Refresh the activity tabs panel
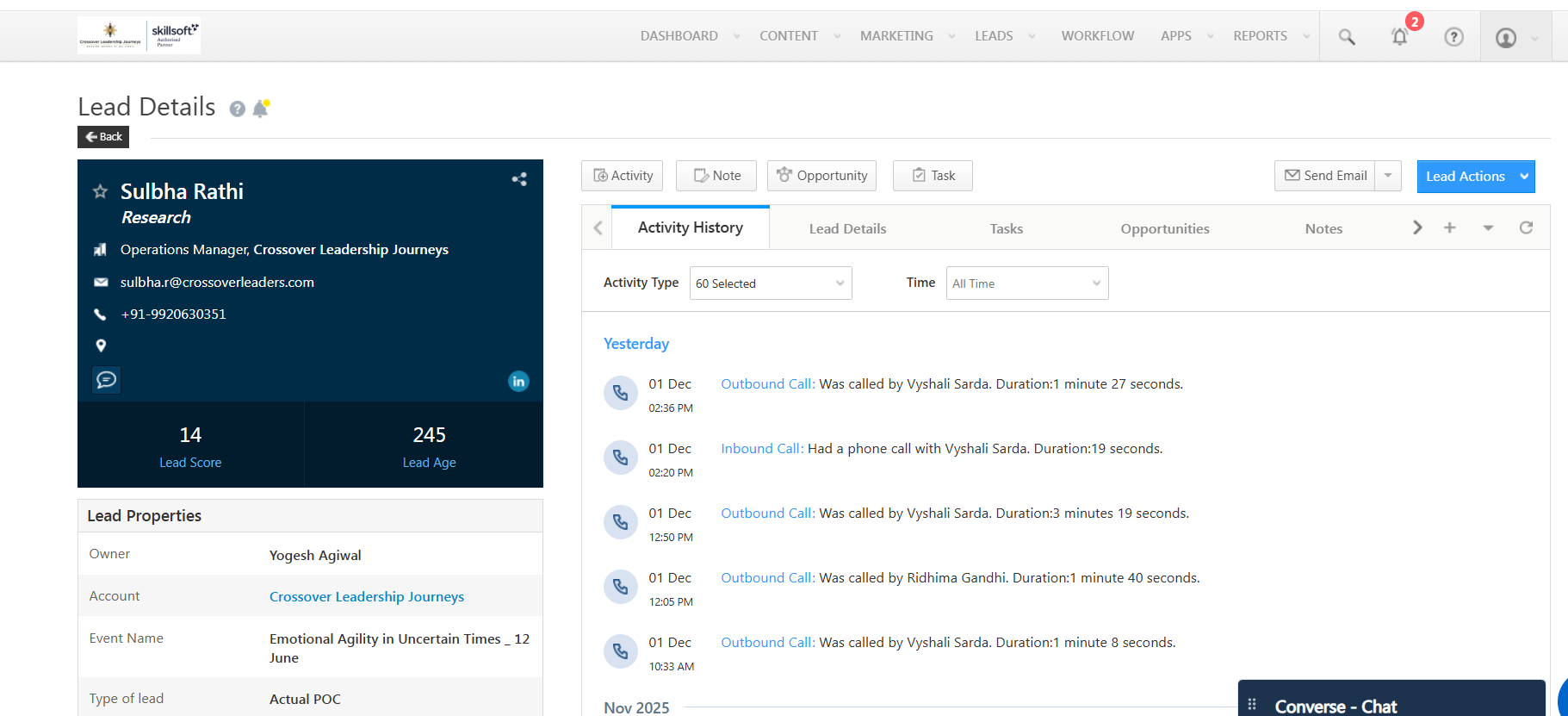(x=1526, y=227)
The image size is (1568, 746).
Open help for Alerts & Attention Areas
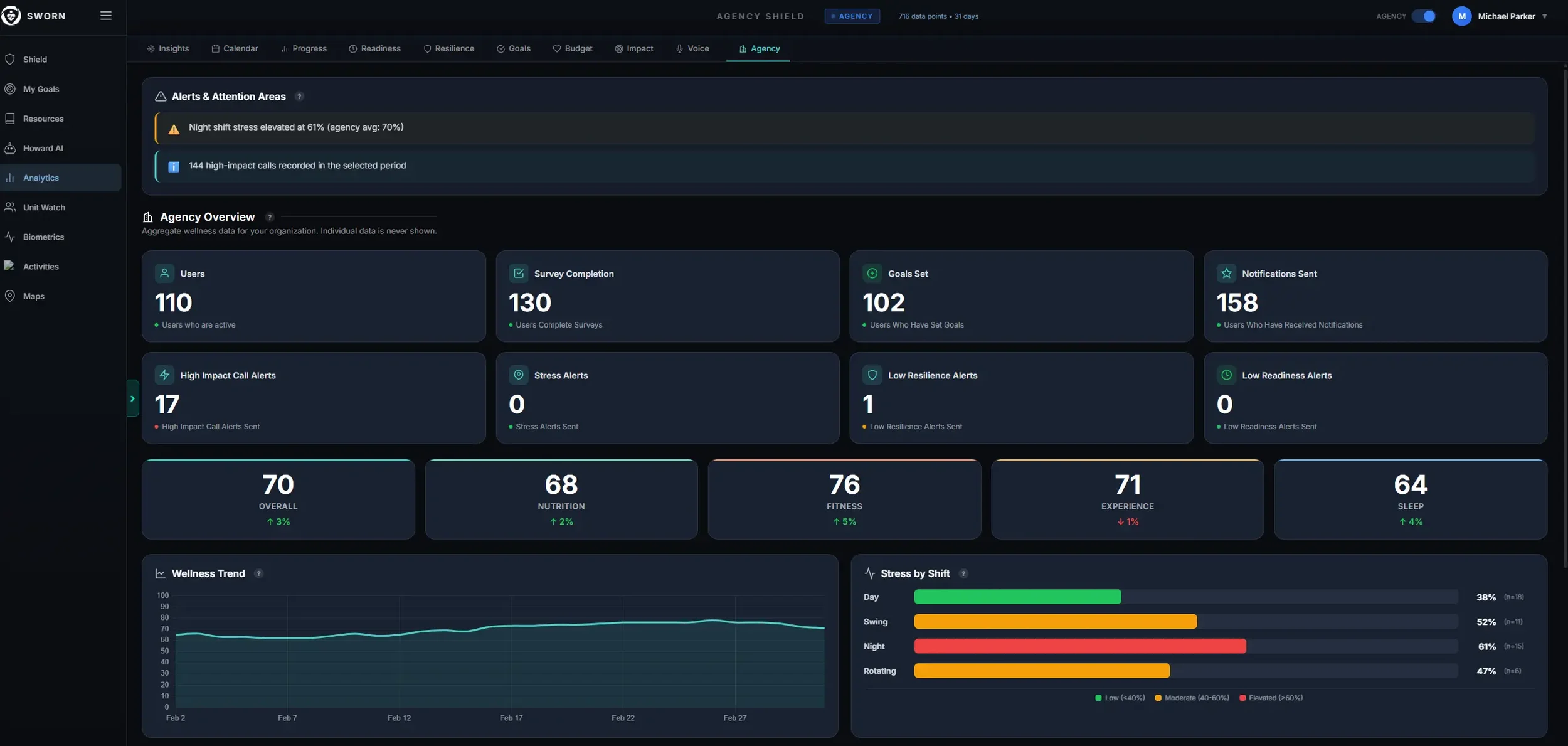point(299,97)
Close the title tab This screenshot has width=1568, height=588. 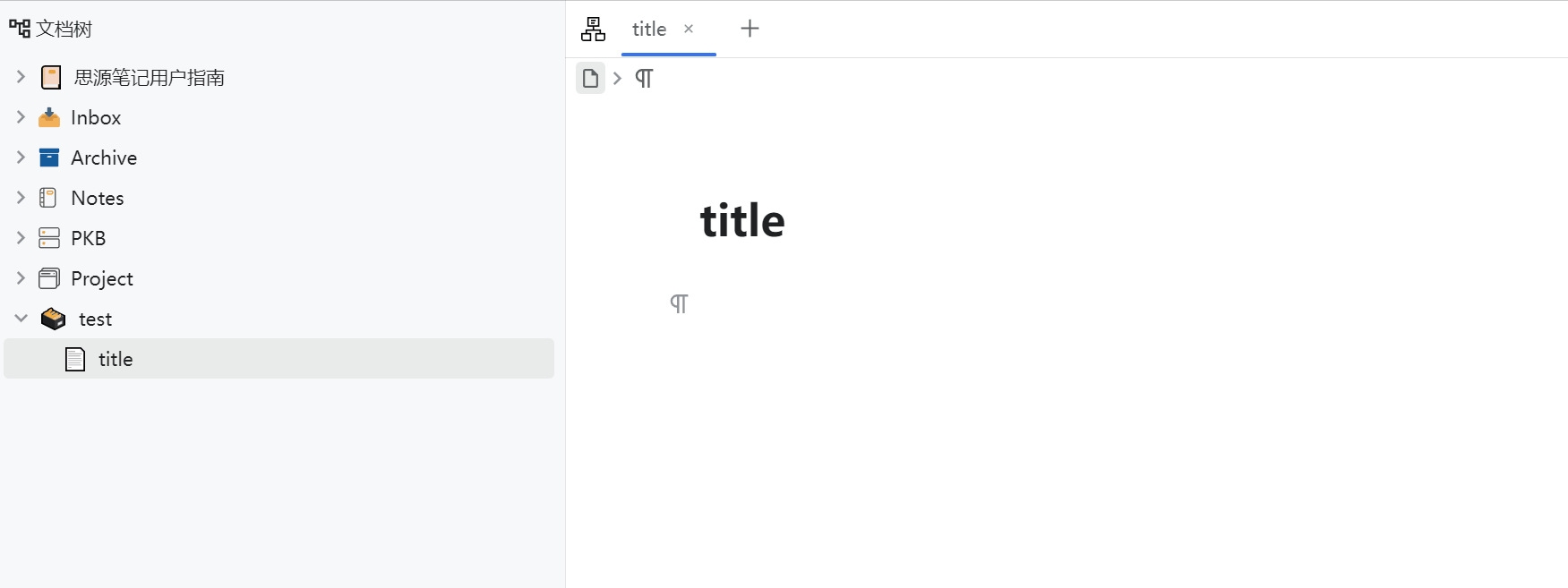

==========

Reproduce the material from the line containing "The image size is (1568, 746)." through the end, inclusive, with "Open" replaced by "Launch" and everything else unchanged. Omit the pictures from your answer.

The image size is (1568, 746).
Launch help for Alerts & Attention Areas
point(299,97)
Close the title tab This screenshot has width=1568, height=588. 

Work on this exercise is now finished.